This is a fable for Donald Trump about one level of diversity. The Atascadero story begins early in 1962. AT&T was making some “test” calls around the community announcing that everyone was soon going to have a new dial system that included a modern seven-digit numbering system.
Along with that, we would get a new prefix: 466.
So finally in May of ’62, at one minute after midnight, Louise Roza pulled the plug from the old switchboard, bringing our sleeping little community of just more than 11,000 residents into the modern age.
There was only one prefix. We took comfort in knowing that what we all had in common was that we were all 466s. If you wanted to call the lumber yard or a plumber or tree trimmer or to see if Joe Grisanti over at the hardware store had a left-handed monkey wrench in stock, those three little numbers linked us all together.
The new prefix survived the switchover when the Atascadero News made the jump from direct hot metal printing to offset, a major technological advance for the community newspaper.
You dialed the 466 prefix to call the bank or Alcoholics Anonymous.
But then something happened, in the first few years of the 1980s.
There it was, in an advertisement for a new business, a brand new prefix: 461.
Most thought it was just a typo and that it would be fixed next week. But it was silently entering our community, first with businesses and then with private home phones. It was no longer safe to assume your next door neighbor had a 466 prefix. He could be a 461!
But it didn’t stop there.
In the mid-1990s, another new prefix arrived: 462.

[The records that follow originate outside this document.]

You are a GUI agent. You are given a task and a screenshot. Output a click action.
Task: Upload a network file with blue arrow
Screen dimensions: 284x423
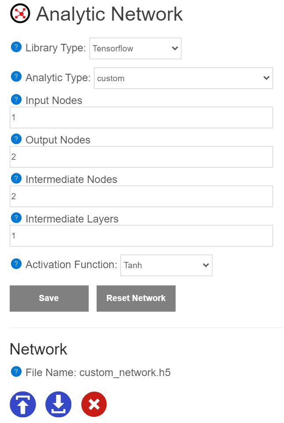(23, 404)
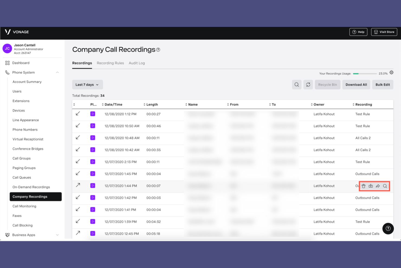This screenshot has height=268, width=401.
Task: Sort the table by Length column
Action: 145,104
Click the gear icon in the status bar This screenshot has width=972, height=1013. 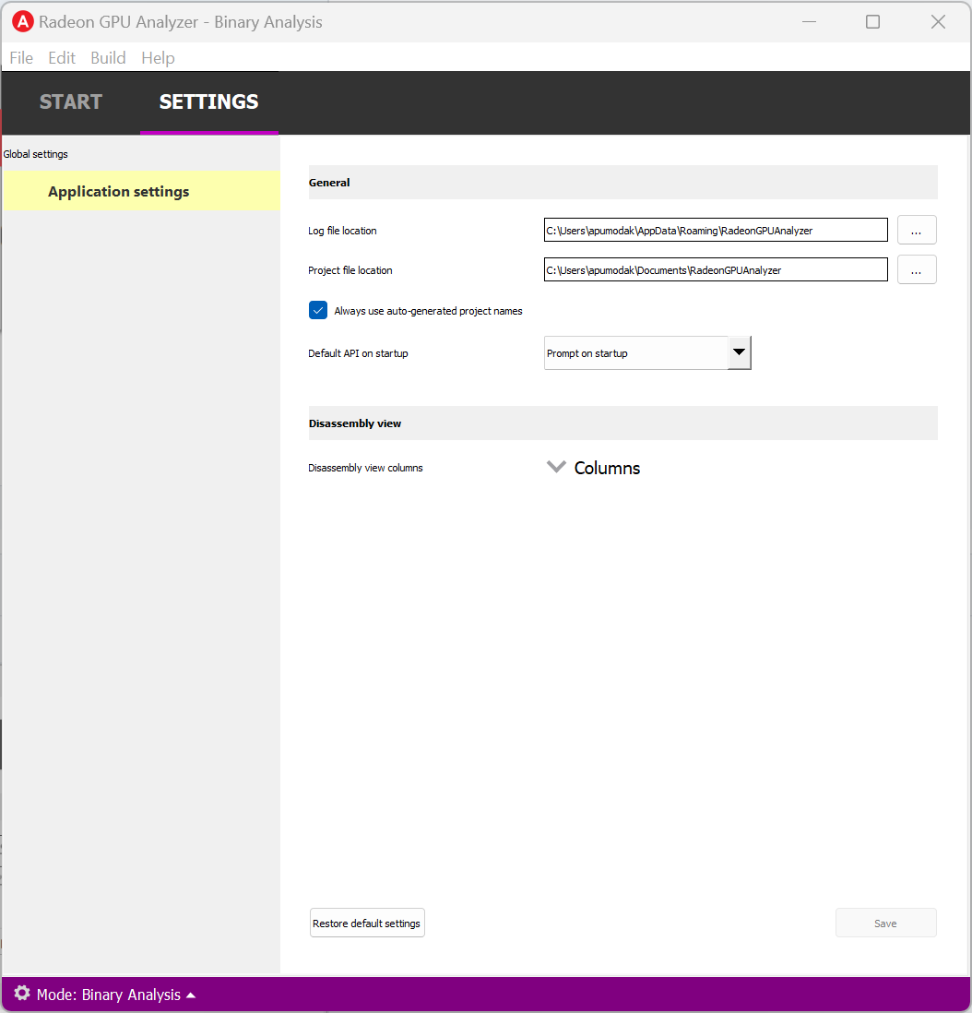22,994
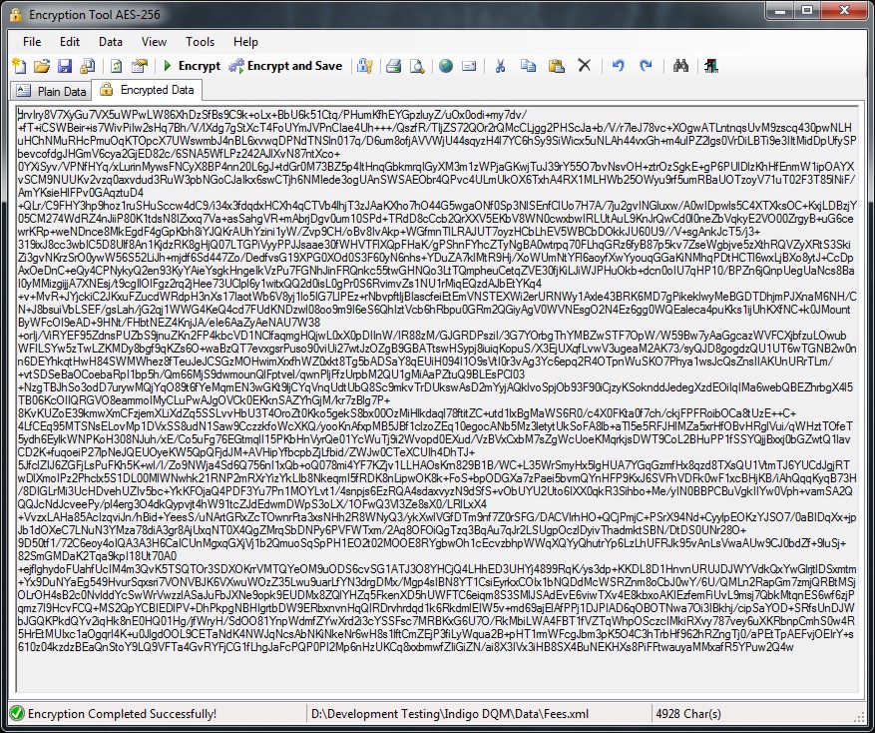Click the Print icon in toolbar
The image size is (875, 733).
point(393,66)
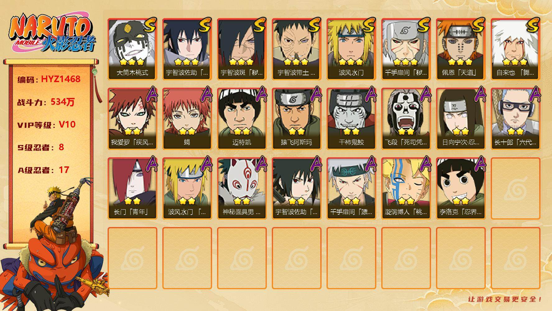Open the 李洛克 ninja card
This screenshot has height=311, width=552.
(461, 188)
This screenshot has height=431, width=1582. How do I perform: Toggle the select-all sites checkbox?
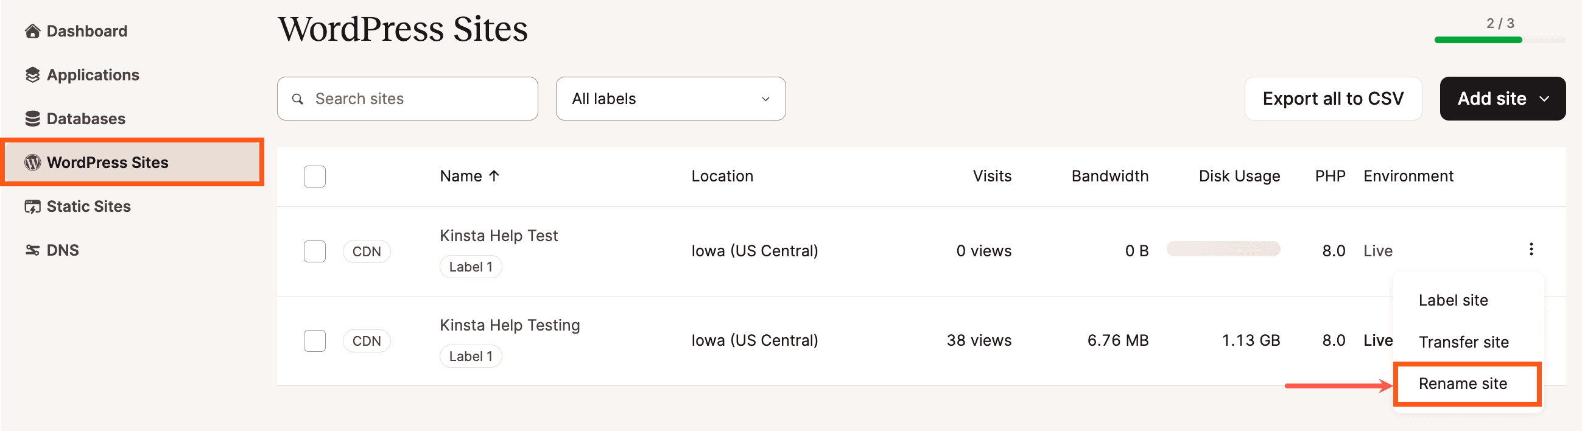click(x=314, y=177)
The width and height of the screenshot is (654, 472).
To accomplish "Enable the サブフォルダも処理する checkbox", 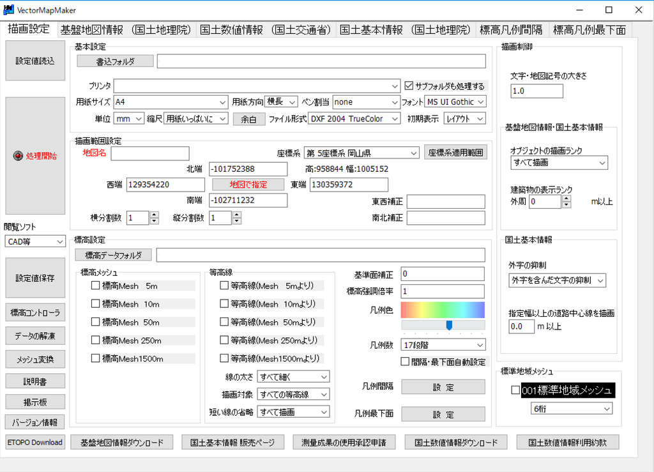I will click(x=410, y=86).
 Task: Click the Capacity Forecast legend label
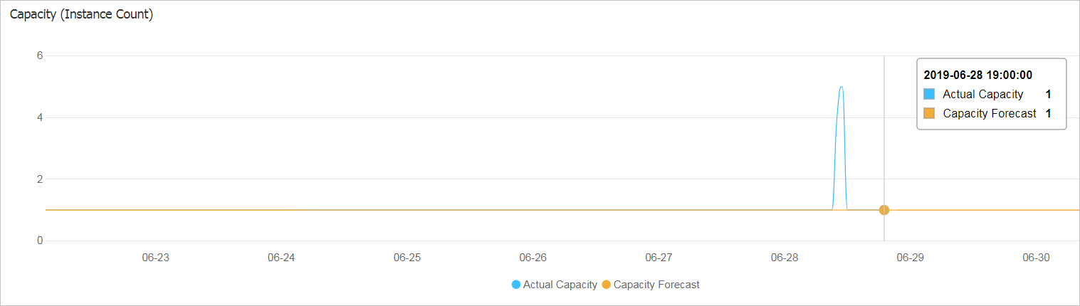coord(656,285)
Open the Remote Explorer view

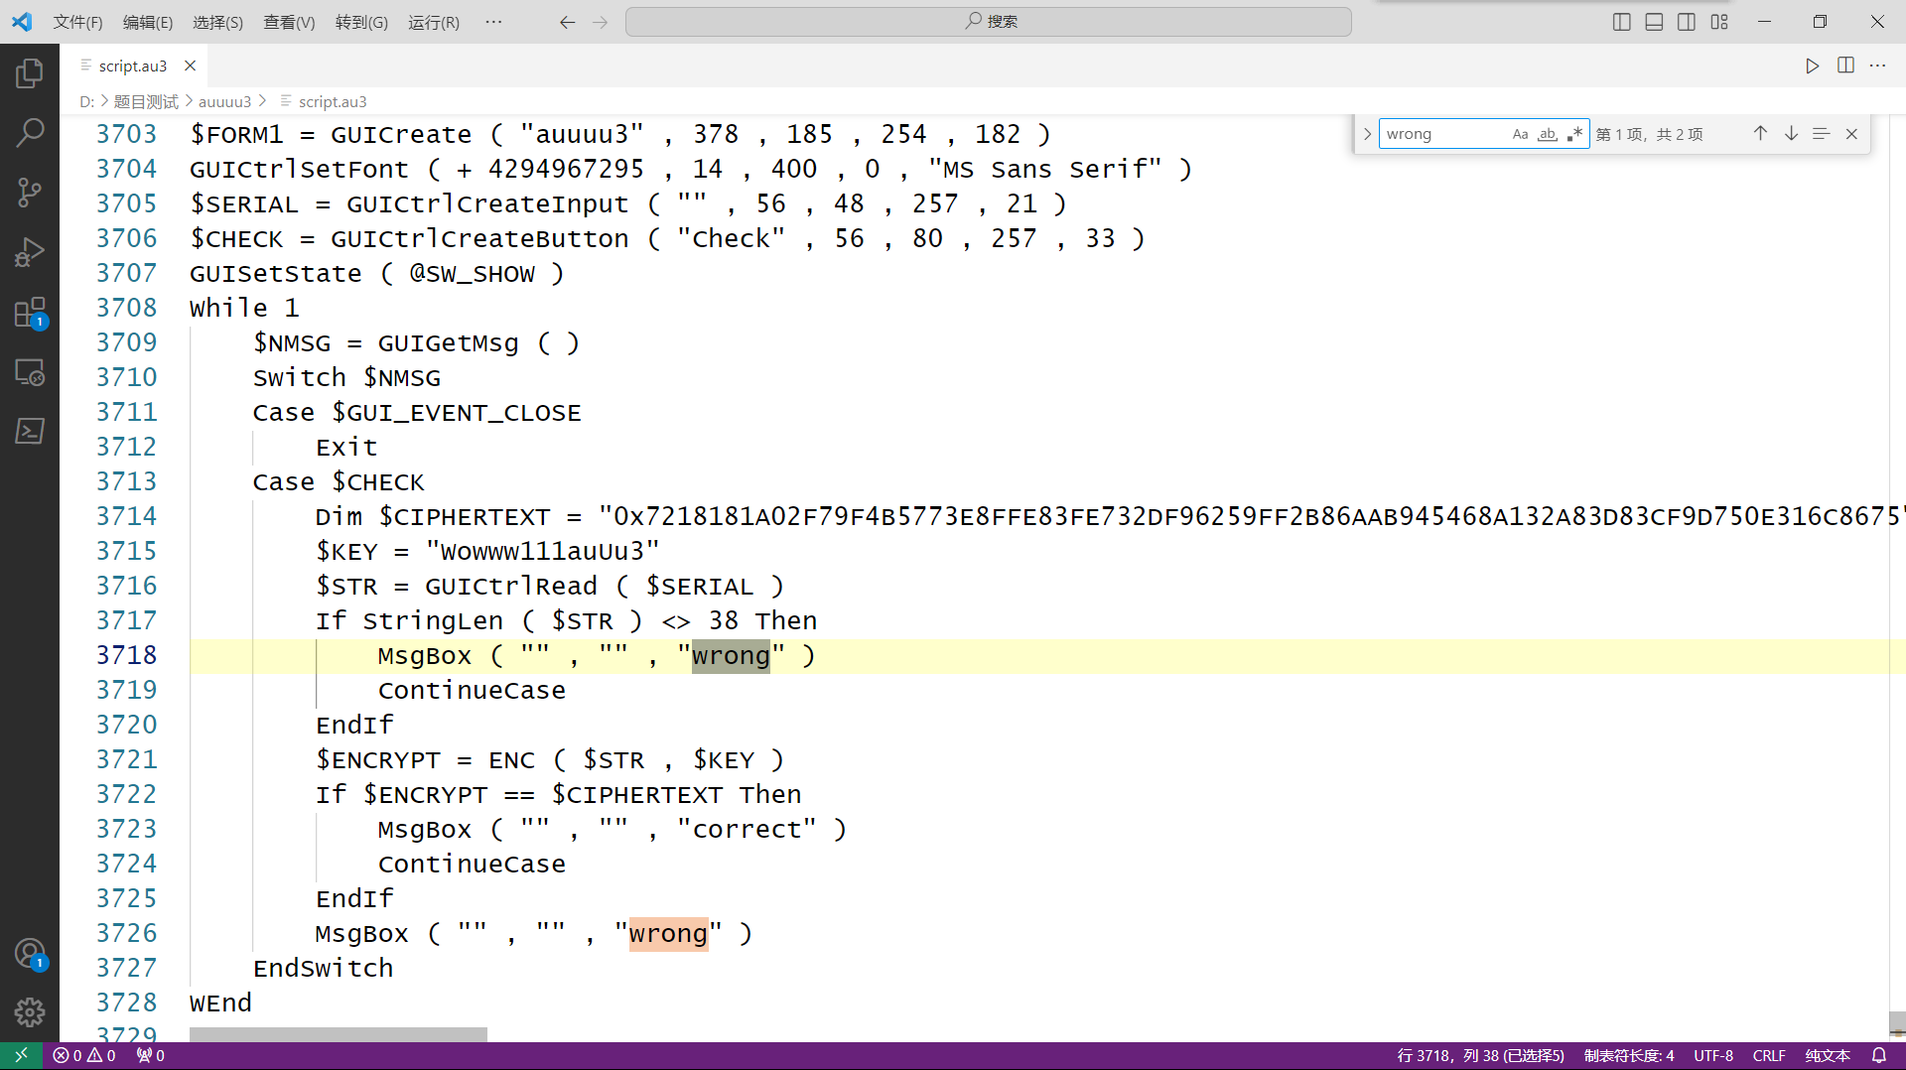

But before you knew it, we learned to all get along. There they were, sprinkled all through the classified pages, all three prefixes in advertising for rentals, used cars, yardwork and, well, just about everything from professional services such as bookkeeping to FFA and 4-H hogs and sheep for sale.
There was talk of a wall, but that was going to run along the top of the Cuesta Grade to separate us from San Luis Obispo. But even our neighboring city to the south was by now dealing with its own diversification of the 544 prefix.
We were all in the same boat.
We were learning that it didn’t really matter what your prefix was. We were all the same, away from that telephone that was hard-wired into your home by AT&T, often before you even moved in.
Now, everything has changed again, thanks to the influx of cellphones. Some people are even dumping their house phone altogether and going rogue with 610 or 423 prefixes.
Despite these constant changes and a world that is ever-more diverse, we still have more to unite us than divide us and can gain strength from our unique differences. I hope our new president remembers that.